Una violenta explosión sacudió la ciudad colombiana de Cúcuta cuando un coche bomba cargado con explosivos detonó a pocos metros del comando de la Policía del Departamento de Norte de Santander, dejó un saldo de al menos una vez personas heridas -ocho de ellas efectivas policiales y tres civiles- y encendió la máxima alerta a solo seis días de la investidura del mandatario electo Abelardo de la Espriella.
El atentado, perpetrado en el barrio Tasajero y cerca del concurrido mercado Cenabastos, aprovechó el habitual flujo de vehículos de carga para pasar desapercibido antes de accionar la carga destructiva, la cual estuvo seguida por el lanzamiento de otros artefactos explosivos en las inmediaciones que impactaron sobre los transeúntes del sector, entre ellos una mujer que trabajaba en un puesto callejero de café.
El hecho generó una condena institucional inmediata en medio de un clima de extrema tensión política y de seguridad en la zona fronteriza con Venezuela. A través de sus redes sociales, el presidente electo Abelardo de la Espriella expresó: "Condeno con absoluta firmeza el cobarde atentado terrorista perpetrado en Cúcuta contra nuestra Policía Nacional. Mi solidaridad con los uniformados heridos, sus familias y con todos los ciudadanos que hoy viven momentos de angustia".
Por su parte, el secretario de Seguridad del departamento de Norte de Santander, George Quintero, confirmó ante la prensa la gravedad del reporte médico al señalar: “En este momento tenemos ocho personas lesionadas de la policía y tres personas particulares (…) Es un hecho atroz, violento (…) y es lamentable lo que pasó”.
Frente a la emergencia, el gobierno entrante y las fuerzas de seguridad activaron de respuesta inmediata, ofreciendo una recompensa superior a los 32.000 dólares para obtener información que permitan dar con los autores del ataque.

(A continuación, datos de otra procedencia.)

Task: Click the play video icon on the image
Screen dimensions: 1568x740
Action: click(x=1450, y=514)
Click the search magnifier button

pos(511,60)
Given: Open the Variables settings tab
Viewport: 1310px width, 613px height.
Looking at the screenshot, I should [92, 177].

El general retirado Jorge Eduardo Mora, designado como futuro ministro de Defensa y oriundo de la localidad afectada, fijó la posición de la próxima administración al manifestar: "Los violentos deben tener claro que no lograrán sembrar miedo ni doblegar la institucionalidad. Colombia necesita unidad y firmeza para enfrentar a quienes atentan contra la vida, la seguridad y la tranquilidad de los ciudadanos. Reafirmo mi compromiso de trabajar por una fuerza pública fortalecida y por un país donde la violencia no tenga la última palabra".

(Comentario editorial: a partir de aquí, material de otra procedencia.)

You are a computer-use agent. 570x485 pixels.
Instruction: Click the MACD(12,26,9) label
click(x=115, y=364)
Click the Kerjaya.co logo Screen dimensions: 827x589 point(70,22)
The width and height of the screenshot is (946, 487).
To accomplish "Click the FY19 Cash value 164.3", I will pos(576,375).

La acción criminal se sumó a una serie de ataques recientes registrados en una provincia dominada por la presencia de grupos armados ilegales como el Ejército de Liberación Nacional (ELN) y las disidencias de las FARC.
Apenas tres días antes de la detonación, dos policías sufrieron heridas durante una emboscada contra la caravana del coronel Jorge Andrés Bernal en las cercanías de El Zulia, tanto que en junio un periodista fue asesinado por sicarios en la misma ciudad.
En contraste con los repudios del equipo entrante, el presidente saliente Gustavo Petro no realizó declaraciones sobre la tragedia debido a que se encontraba en el marco de un viaje oficial a Cuba para mantener reuniones bilaterales con su par Miguel Díaz-Canel.